In recent years, the food industry’s impact on the climate crisis has left a bitter taste. Vegans’ mantra to limit our impact on the planet by reducing our consumption of animal products is no longer a niche opinion but a veritable fact. Our consumption of meat globally has reached epic, unsustainable proportions. Over 70 billion animals are reared and slaughtered for food every year, and two thirds of them are factory farmed, hemmed into cages or metal pens, crowded, without daylight. The mass consumption of animal products continues to put a strain on the planet, making up 11% of annual  greenhouse gas emissions. As such, the rise of veganism has been considered both extreme and inevitable. 

Keys figures

The impact cannot be underestimated. Eating a vegan diet for one month would save approximately 30 animal lives, 913 square feet of forest, and 127,000 liters of water.

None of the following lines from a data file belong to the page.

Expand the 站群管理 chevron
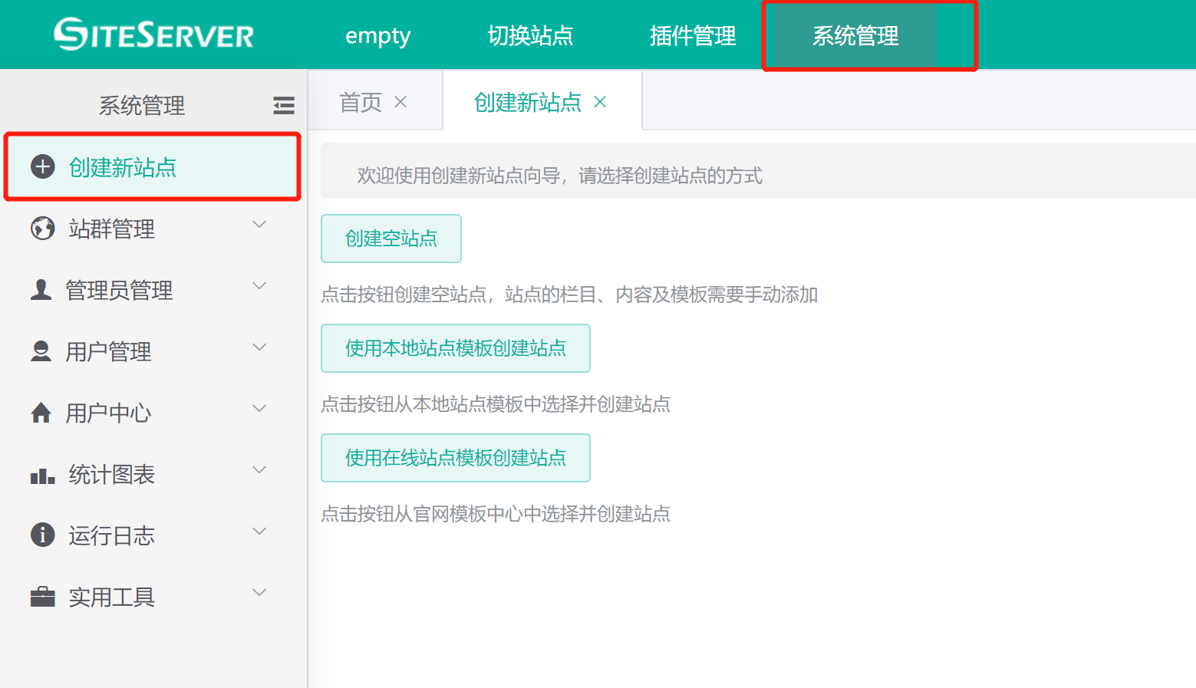 point(259,225)
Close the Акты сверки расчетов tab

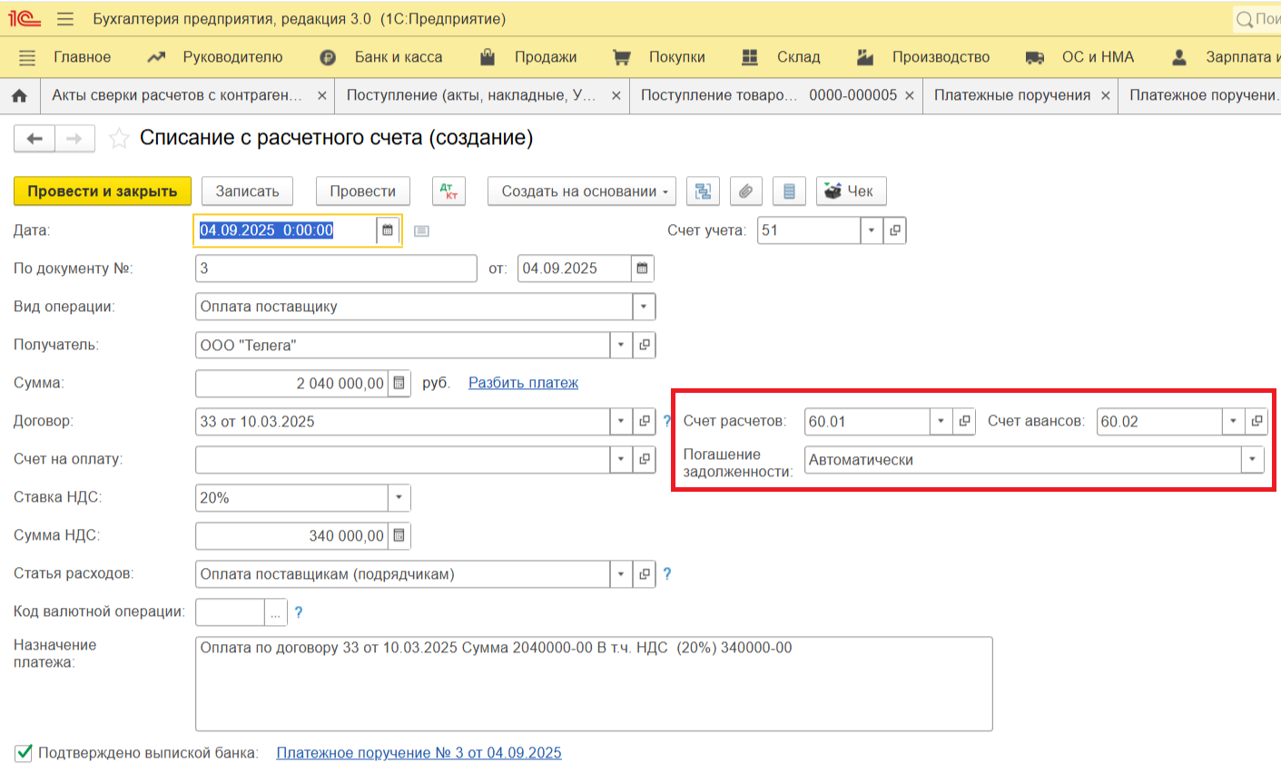click(x=322, y=95)
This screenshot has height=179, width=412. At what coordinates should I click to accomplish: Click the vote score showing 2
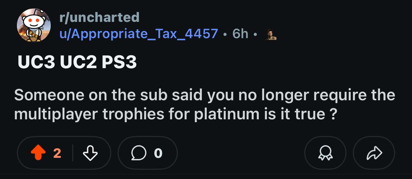pos(57,153)

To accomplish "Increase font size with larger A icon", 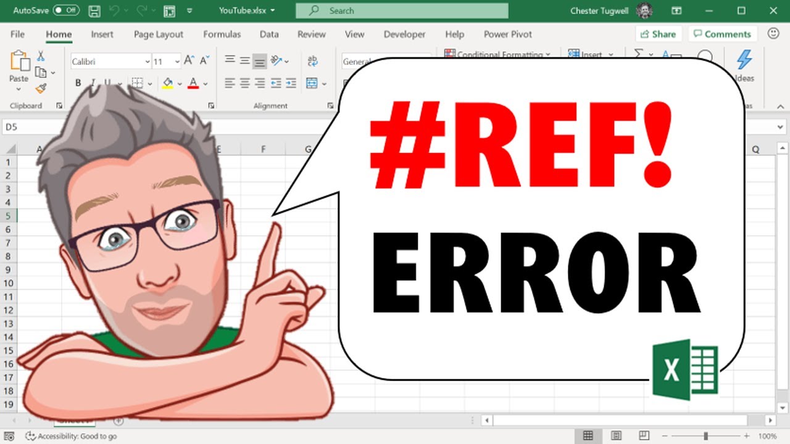I will tap(189, 60).
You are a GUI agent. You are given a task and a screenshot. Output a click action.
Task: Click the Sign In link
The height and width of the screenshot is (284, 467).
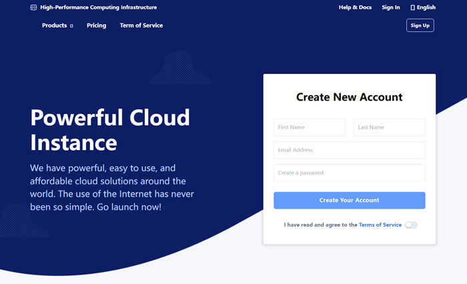(x=391, y=7)
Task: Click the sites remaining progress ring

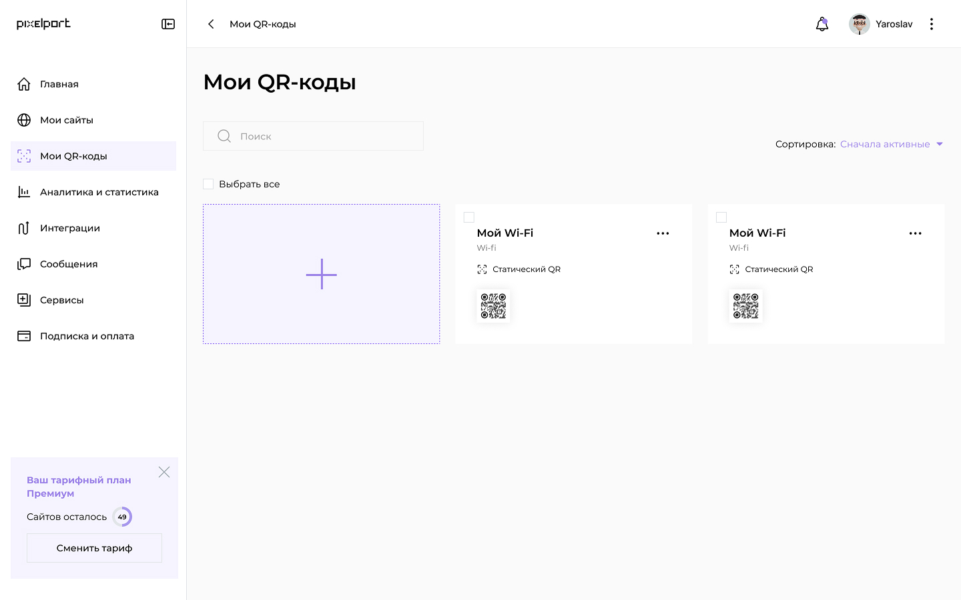Action: [x=122, y=517]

The Proof is in the Pudding

For chefs like Instagram chef WoonHeng Chia, it’s still flavor first. “Once, I made vegan drumsticks using tofu skin, and a lot of people couldn’t believe it, and said, “it looks exactly like a drumstick!” WoonHeng grew up in Malaysia, and moved to the US 30 years ago. For her, many of the meat recipes she turns into vegan use the cuisine of her childhood. “Those are the foods that I grew up with, that I looked forward to at the vegetarian stalls. Those drumsticks are made out of yuba skin or tofu skin.” WoonHeng’s videos collect millions of views and are followed around the world. It is a visual revolution that she helps lead, as well as a dietary one; curious omnivores and vegetarians who want to ‘see it to believe it’ before they make the change, can do so. WoonHeng believes that for many, it is the excitement of seeing beloved meat dishes turned into vegan options, using substitutes like tofu and mushrooms, that drives their transition away from animal products. 
 

Veganism’s home online

It makes sense that social media, and its ability to connect others immediately, is the birthplace of a diet that is inventing itself daily. “People are collaborating,” explains Zacchary Bird, an Australian vegan chef whose latest cookbook ‘The Vegan Butcher’ prompted endorsements from New Zealand’s Prime Minister Jacinda Ardern and Britain’s Nigella Lawson. “A great example of how social media and veganism have grown together is aquafaba, which is the liquid from a can of chickpeas. It's this miracle egg replacement, but you can go and track the history in a Facebook group called ‘Vegan Meringue Hits and Misses’.”

Products like aquafaba are a classic example of the rapidly expanding vegan food industry, which is expected to value at $22 billion by 2025.

As vegan food trends like Veganuary continue to grow online, the transformation seems to be as much an appetite for community, as it does for delicious food. As Zacchary puts it, “we’re using the power of social media to very rapidly test and bring new products and ideas to the community, as a community.”